The USD is closing the day lower despite some higher than expected inflation measures at the start of the day. The Core PCE came in at 4.8% trend higher than the 4.7% expected. The employment cost index rose by 1.3% for the quarter which was also higher than the 1.2% expectations. University of Michigan consumer sentiment did rise from the preliminary tumble but was still scraping along historic low levels.

For the US dollar, although the greenback is ending the day as the weakest of the major currencies, initially move higher in the New York session before reversing lower as London/European traders look to exit for the day. Blame it on the month end trading. Overall for the.

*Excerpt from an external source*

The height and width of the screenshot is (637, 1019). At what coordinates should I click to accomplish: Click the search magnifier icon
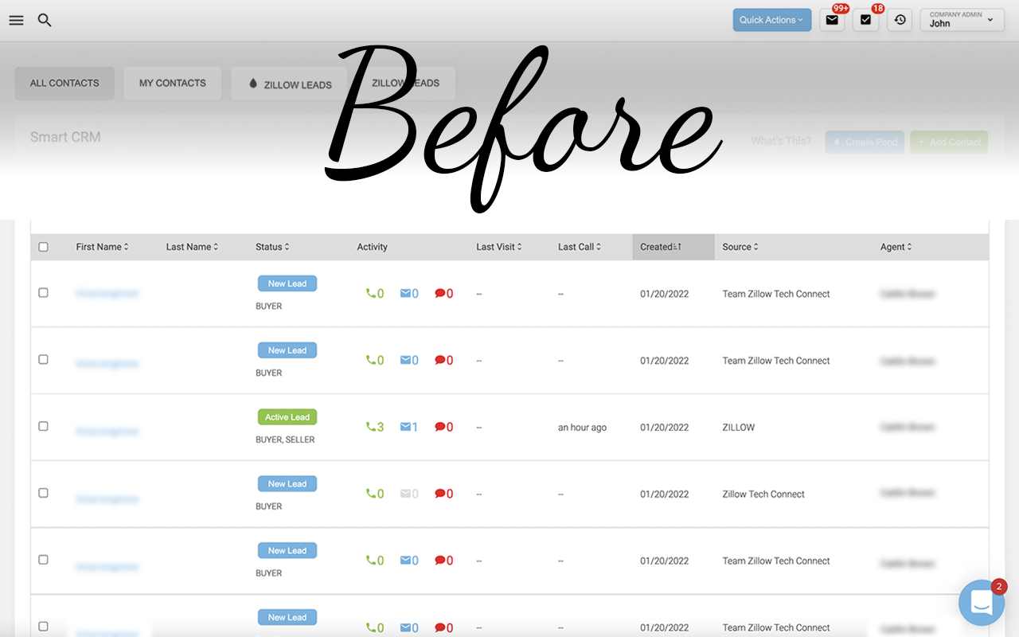tap(44, 20)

Month, the dollar was higher vs. the EUR but lower vs. all the other major currencies (the greenback was unchanged vs. the GBP).

So while the dollar was mostly lower this month, the US stock market was mostly higher with the major indices having their best month in 2022 and the S&P and NASDAQ having their best month since 2020.

For the day, the Dow industrial average rose 0.97%, the S&P increased by 1.42% and the NASDAQ index rose by 1.88% for the trading month, those indices had oversized gains of 6.73% for the Dow, 9.12% for the S&P, and 12.35% for the NASDAQ. Admittedly all 3 indices are still lower on the year by quite a bit (Dow down -9.3%, S&P -13.55%, NASDAQ down -20.91%), but the gains are easier on the way higher (off a low base).

In the US debt market, the yields today are ending with mixed results.

  • 2 year yield 2.888%, +2.2 basis points
  • 5 year yield 2.681%, -2.0 basis points
  • 10 year yield 2.656%, -2.4 basis points
  • 30 year yield 3.013%, -1.3 basis points

However, for the month yields are lower despite the Fed hiking by 75 basis points.

  • 2 year yield closed the end of June at 2.957%. The current yield is 2.888%, down -6.9 basis points
  • 5 year yield closed June at 3.040% and is trading at 2.681%, down -36 basis points
  • 10 year yield closed June at 3.017% and is trading at 2.654%, down -37 basis points
  • 30 year yield closed June at 3.183% and is trading at 3.01% for a decline of -17 basis point

In other markets:

  • Gold is ending the day at $1765.34. That’s up $9.14 or 0.52%. Gold fell near -$42 this month but that is up from a low that took the price down $-126 at the July 21 low for the month
  • Silver rose $0.32 or 1.6% to $20.32. That’s near unchanged on the month after declining to a low of $18.14 mid month
  • Crude oil is ending up $1.88 or 1.95% at $98.30. For the month, the price is down $7.70 or -7.27%.
  • Bitcoin is ending it’s Friday near $24,000 at $23,935. Although bitcoin still has 2 days of trading over the weekend, it is currently up around $4000 or 20.10% from its end of June closing level of $19,924

Thank you for your support and have a great weekend.